Principle of transformation groups

Last updated August 16, 2024

The principle of transformation groups is a methodology for assigning prior probabilities in statistical inference issues, initially proposed by physicist E. T. Jaynes.^[1] It is regarded as an extension of the principle of indifference.

Prior probabilities determined by this principle are objective in that they rely solely on the inherent characteristics of the problem, ensuring that any two individuals applying the principle to the same issue would assign identical prior probabilities. Thus, this principle is integral to the objective Bayesian interpretation of probability.

Motivation and Method Description

The principle is motivated by the following normative principle, or desideratum:

In scenarios where the prior information is identical, individuals should assign the same prior probabilities.

This rule is implemented by identifying symmetries, defined by transformation groups, that allow a problem to converted into an equivalent one, and utilizing these symmetries to calculate the prior probabilities.

Source material >>
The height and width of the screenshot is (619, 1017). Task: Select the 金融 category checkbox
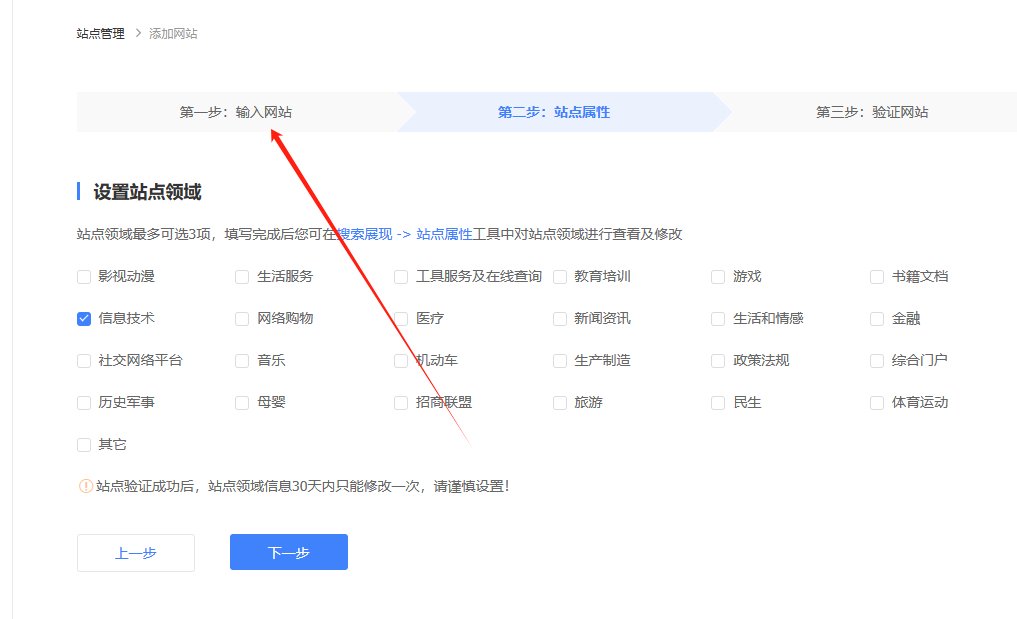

Required work >>
Continue the article on the principle of transformation groups after its final sentence, which ends "utilizing these symmetries to calculate the prior probabilities."

Answer space >>
For problems with discrete variables (such as dice, cards, or categorical data), symmetries are characterized by permutation groups and, in these instances, the principle simplifies to the principle of indifference. In cases involving continuous variables, the symmetries may be represented by other types of transformation groups. Determining the prior probabilities in such cases often requires solving a differential equation, which may not yield a unique solution. However, many continuous variable problems do have prior probabilities which are uniquely defined by the principle of transformation groups, which Jaynes referred to as "well-posed" problems.

Examples

Discrete case: coin flipping

Consider a coin with sides head (H) and tail (T). Denote this information by $I$ . For a given coin flip, denote the probability of an outcome of heads as $P(H|I)$ and of tails by $P(T|I)$ .

In applying the desideratum, consider the information contained in the event of the coin flip as framed. It describes no distinction between heads and tails. Given no other information, the elements "head" and "tail" are interchangeable. Application of the desideratum then demands that

P(H|I)=P(T|I)

.

As $\{H,T\}$ is the entire sample space, the probabilities must add to 1; thus

$P(H|I)+P(T|I)=1$ $\implies 2P(H|I)=1$ $\implies P(H|I)=0.5.$

This argument extends to N categories, to give the "flat" prior probability 1/N.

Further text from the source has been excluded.